» Activity:
Copy word for word, please, the lines of the entries below running from the one containing "Screen dimensions: 720x854" to the one containing "You are a computer-use agent. The image size is (1600, 900).", both ends included.

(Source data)

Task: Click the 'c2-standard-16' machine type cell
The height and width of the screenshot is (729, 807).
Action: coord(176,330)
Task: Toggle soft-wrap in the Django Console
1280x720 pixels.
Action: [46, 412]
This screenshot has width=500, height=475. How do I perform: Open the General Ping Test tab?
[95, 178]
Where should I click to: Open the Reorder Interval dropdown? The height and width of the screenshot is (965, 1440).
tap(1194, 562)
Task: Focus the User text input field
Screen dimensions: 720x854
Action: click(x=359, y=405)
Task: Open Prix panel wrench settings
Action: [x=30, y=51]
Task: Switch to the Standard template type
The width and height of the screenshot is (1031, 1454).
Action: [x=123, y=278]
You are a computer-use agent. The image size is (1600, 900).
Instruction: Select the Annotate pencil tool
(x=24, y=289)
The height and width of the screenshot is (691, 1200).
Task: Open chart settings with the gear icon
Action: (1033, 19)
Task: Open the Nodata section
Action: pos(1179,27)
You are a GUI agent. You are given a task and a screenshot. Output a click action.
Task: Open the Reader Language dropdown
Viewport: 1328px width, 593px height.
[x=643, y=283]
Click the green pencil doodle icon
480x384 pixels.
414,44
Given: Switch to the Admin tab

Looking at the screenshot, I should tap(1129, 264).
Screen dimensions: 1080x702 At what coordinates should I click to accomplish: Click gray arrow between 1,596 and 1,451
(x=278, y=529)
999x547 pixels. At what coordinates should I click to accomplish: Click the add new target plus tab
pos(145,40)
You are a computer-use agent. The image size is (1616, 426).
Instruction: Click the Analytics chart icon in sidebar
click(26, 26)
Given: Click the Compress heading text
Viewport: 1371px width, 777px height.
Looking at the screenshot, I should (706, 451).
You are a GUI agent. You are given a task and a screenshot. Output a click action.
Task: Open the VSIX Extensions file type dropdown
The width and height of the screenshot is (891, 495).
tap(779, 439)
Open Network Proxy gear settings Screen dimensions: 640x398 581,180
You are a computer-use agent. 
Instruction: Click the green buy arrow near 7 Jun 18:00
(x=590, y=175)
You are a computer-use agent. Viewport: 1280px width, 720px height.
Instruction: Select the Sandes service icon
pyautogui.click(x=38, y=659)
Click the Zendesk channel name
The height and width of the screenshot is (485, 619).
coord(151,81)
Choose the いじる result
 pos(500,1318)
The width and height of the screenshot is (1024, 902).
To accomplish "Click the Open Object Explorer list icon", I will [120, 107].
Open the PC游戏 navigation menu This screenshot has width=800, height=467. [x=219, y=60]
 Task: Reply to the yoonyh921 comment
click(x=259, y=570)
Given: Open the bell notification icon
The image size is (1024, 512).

» Answer below:
Screen dimensions: 720x854
Action: click(x=359, y=405)
Task: Open Prix panel wrench settings
Action: [x=30, y=51]
Task: Switch to the Standard template type
The width and height of the screenshot is (1031, 1454).
Action: [x=123, y=278]
You are a computer-use agent. The image size is (1600, 900).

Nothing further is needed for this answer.